§ **AIM**: Could you reproduce the passage of the Ahn Dong-goo article starting at "Ahn Dong-goo (born" and ending at "under Ace Factory.", swapping "dramas" for "television series"?

§ **SOURCE TEXT**:
- Born: Ahn Dong-goo 2 November 1993 (age 32) South Korea
- Education: Hanyang University – BA in Theater and Film
- Occupation: Actor
- Years active: 2019–present
- Agent: Ace Factory

Korean name
- Hangul: 안동구
- RR: An Donggu
- MR: An Tonggu

= Ahn Dong-goo =

South Korean actor (born 1993)

Ahn Dong-goo (born November 2, 1993) is a South Korean actor. He is known for his roles in dramas Our Beloved Summer, Snowdrop, The Law Cafe and See You in My 19th Life.

==Biography==
He was born on November 2, 1993, in South Korea. He attended Hanyang University to study theater.

== Career ==
He is signed under Ace Factory.

In 2019 he made his acting debut in drama The Wind Blows.

In 2020 he appeared in drama When the Weather Is Fine and Soul Mechanic. The same year he appeared in drama Sweet Home as Lee Soo-woong. He appeared in movie Subject, he starred as Hyun-sung which left a strong impression on the audience at the 'Mise-en-scene's Short Film Festival' and the movie was shown at 24th Bucheon International Fantastic Film Festival and The 19th Mise-en-scene Short Film Festival which received favorable reviews.

§ **INFORMATION SHOWN**:

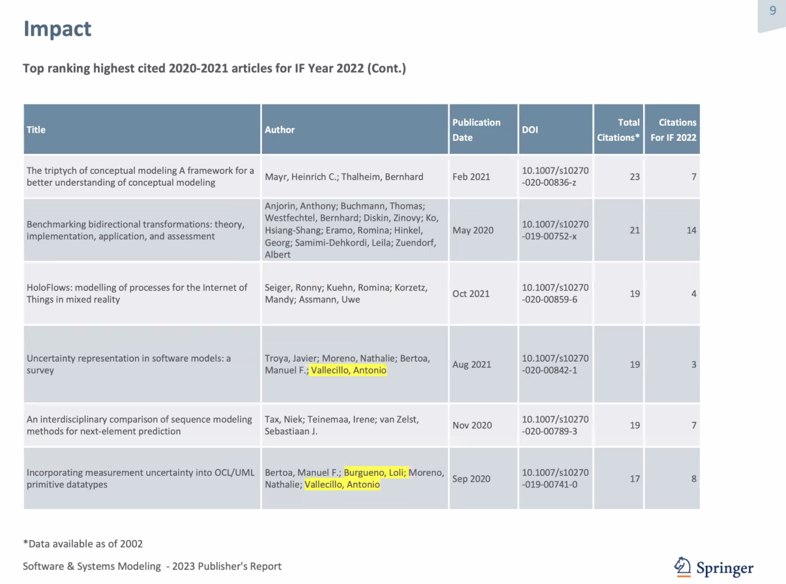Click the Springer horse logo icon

* * *

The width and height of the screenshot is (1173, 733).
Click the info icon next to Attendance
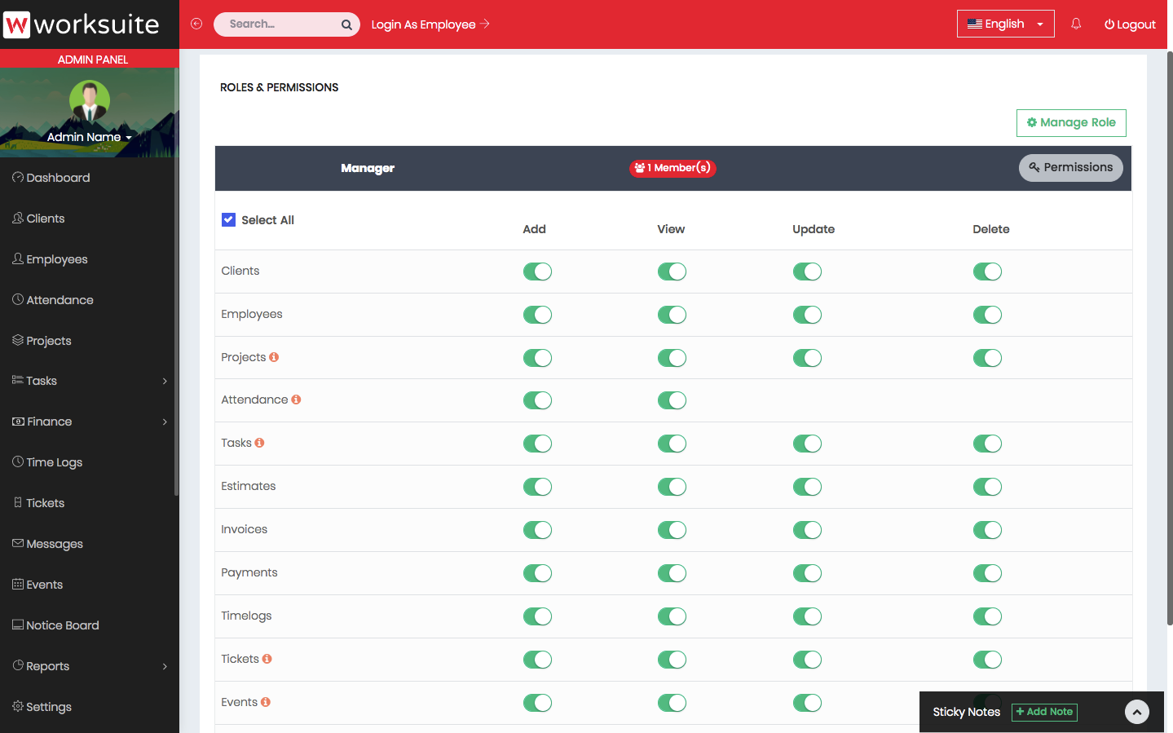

§ **RESPONSE**:
Ahn Dong-goo (born November 2, 1993) is a South Korean actor. He is known for his roles in television series Our Beloved Summer, Snowdrop, The Law Cafe and See You in My 19th Life.

==Biography==
He was born on November 2, 1993, in South Korea. He attended Hanyang University to study theater.

== Career ==
He is signed under Ace Factory.